| Task statement |
Format the entries below as a JSON list of strings, one string per line, leaving out blank lines and the pictures.

===============

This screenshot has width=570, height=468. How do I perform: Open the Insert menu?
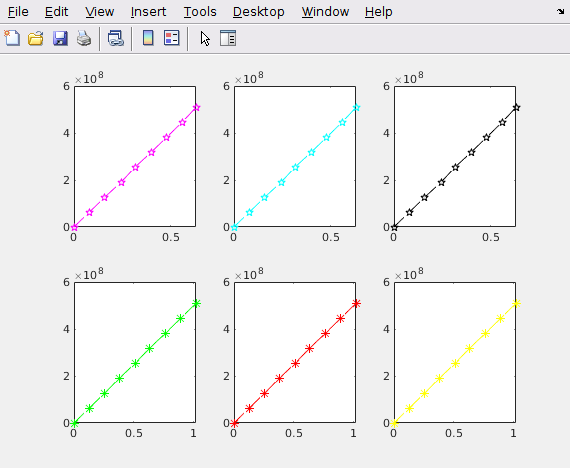click(148, 12)
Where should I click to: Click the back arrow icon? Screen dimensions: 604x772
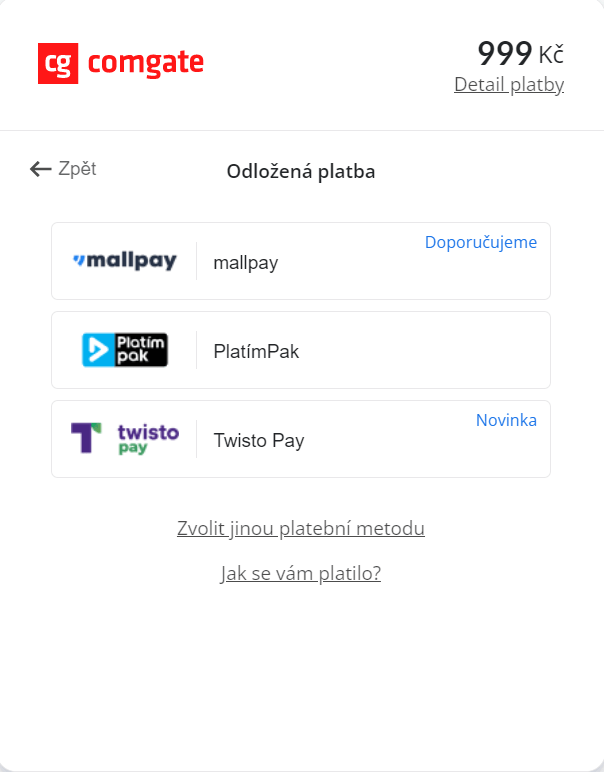click(40, 169)
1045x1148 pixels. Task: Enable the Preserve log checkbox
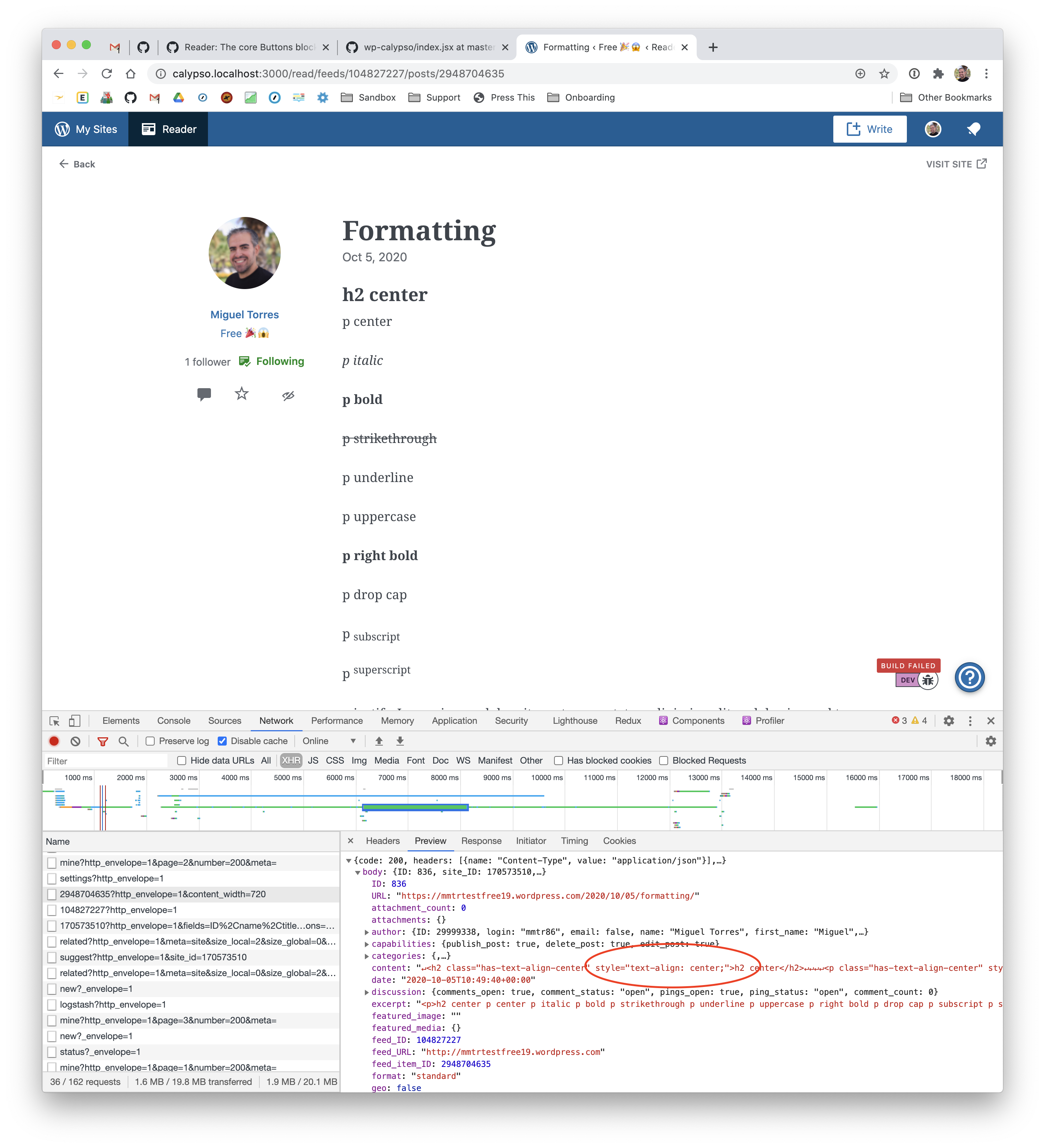[x=151, y=741]
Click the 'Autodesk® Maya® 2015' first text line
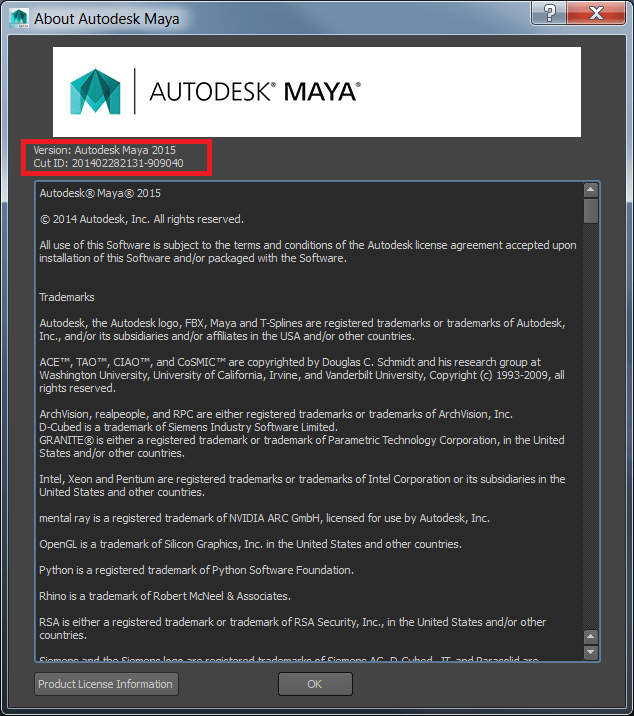This screenshot has width=634, height=716. tap(100, 193)
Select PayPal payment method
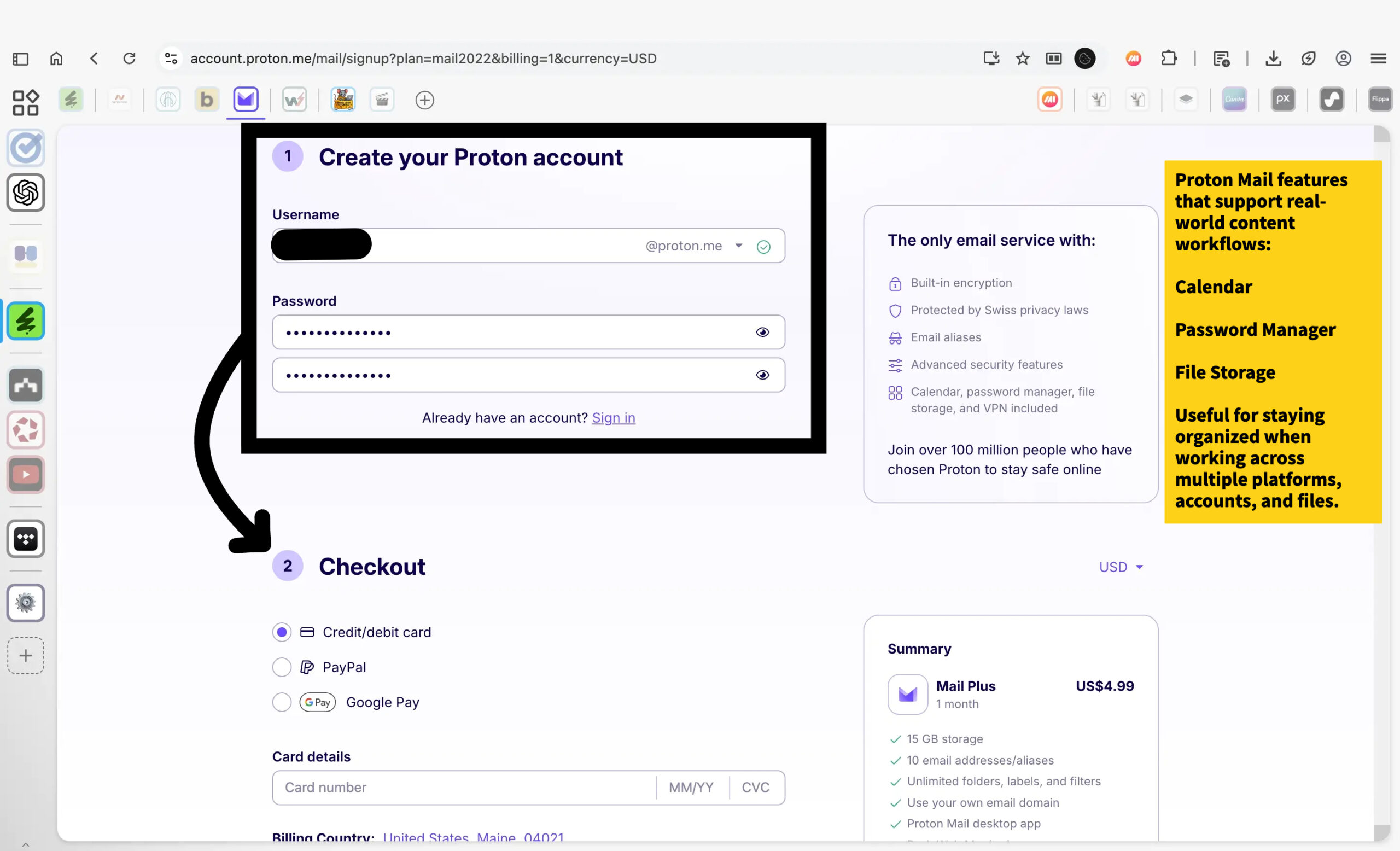 (282, 667)
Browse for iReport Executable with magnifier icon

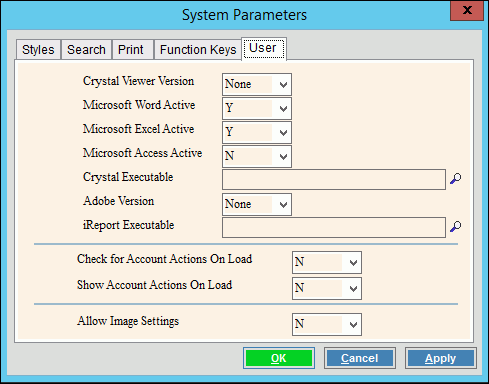point(455,227)
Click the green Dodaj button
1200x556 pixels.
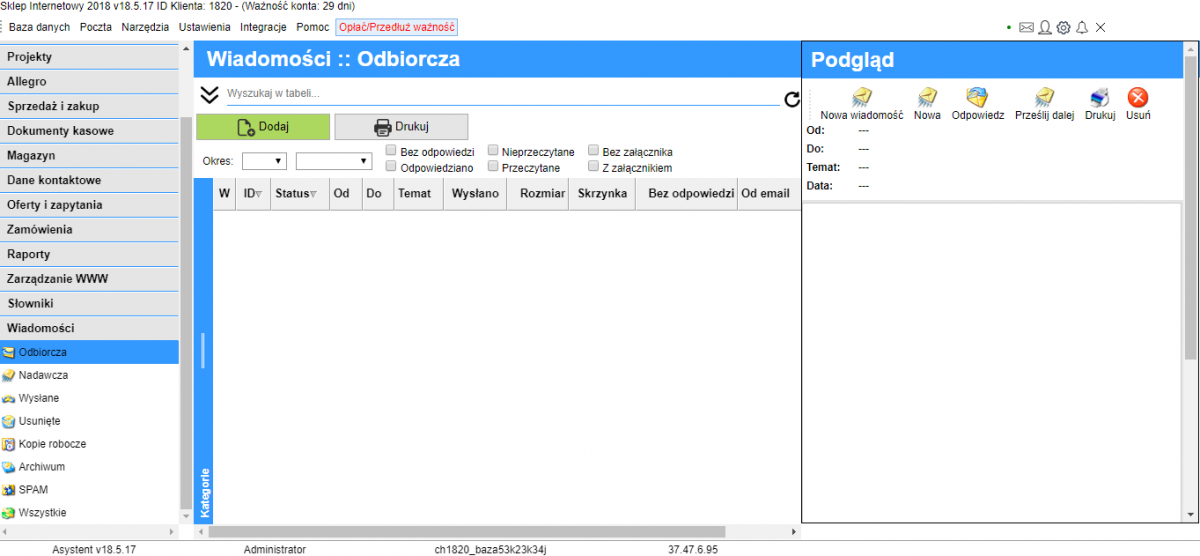(x=263, y=127)
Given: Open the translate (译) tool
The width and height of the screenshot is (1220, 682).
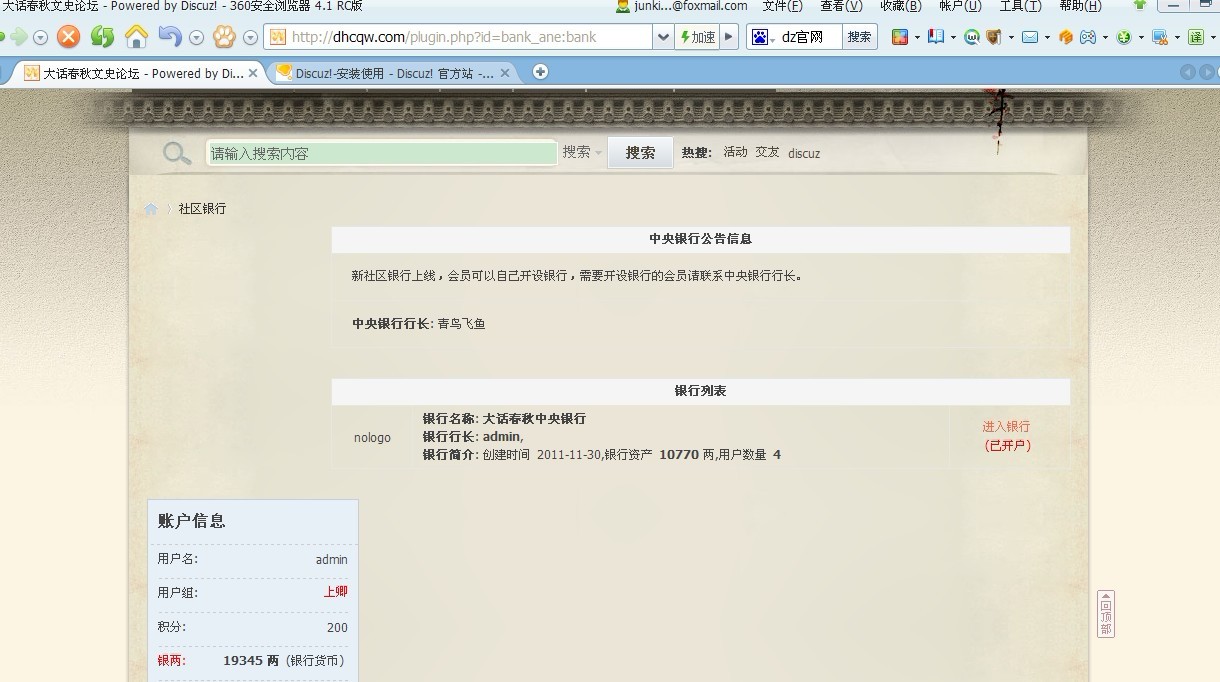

===============

| Reply to the exercise |
[
  "This screenshot has width=570, height=468. How do I perform: Open the Insert menu?",
  "click(148, 12)",
  "Where should I click to: Click the back arrow icon? Screen dimensions: 604x772",
  "click(40, 169)",
  "1045x1148 pixels. Task: Enable the Preserve log checkbox",
  "[x=151, y=741]",
  "Click the 'Autodesk® Maya® 2015' first text line",
  "This screenshot has width=634, height=716. tap(100, 193)",
  "Select PayPal payment method",
  " (282, 667)",
  "Browse for iReport Executable with magnifier icon",
  "point(455,227)",
  "Click the green Dodaj button",
  "1200x556 pixels.",
  "(x=263, y=127)",
  "Given: Open the translate (译) tool",
  "The width and height of the screenshot is (1220, 682)."
]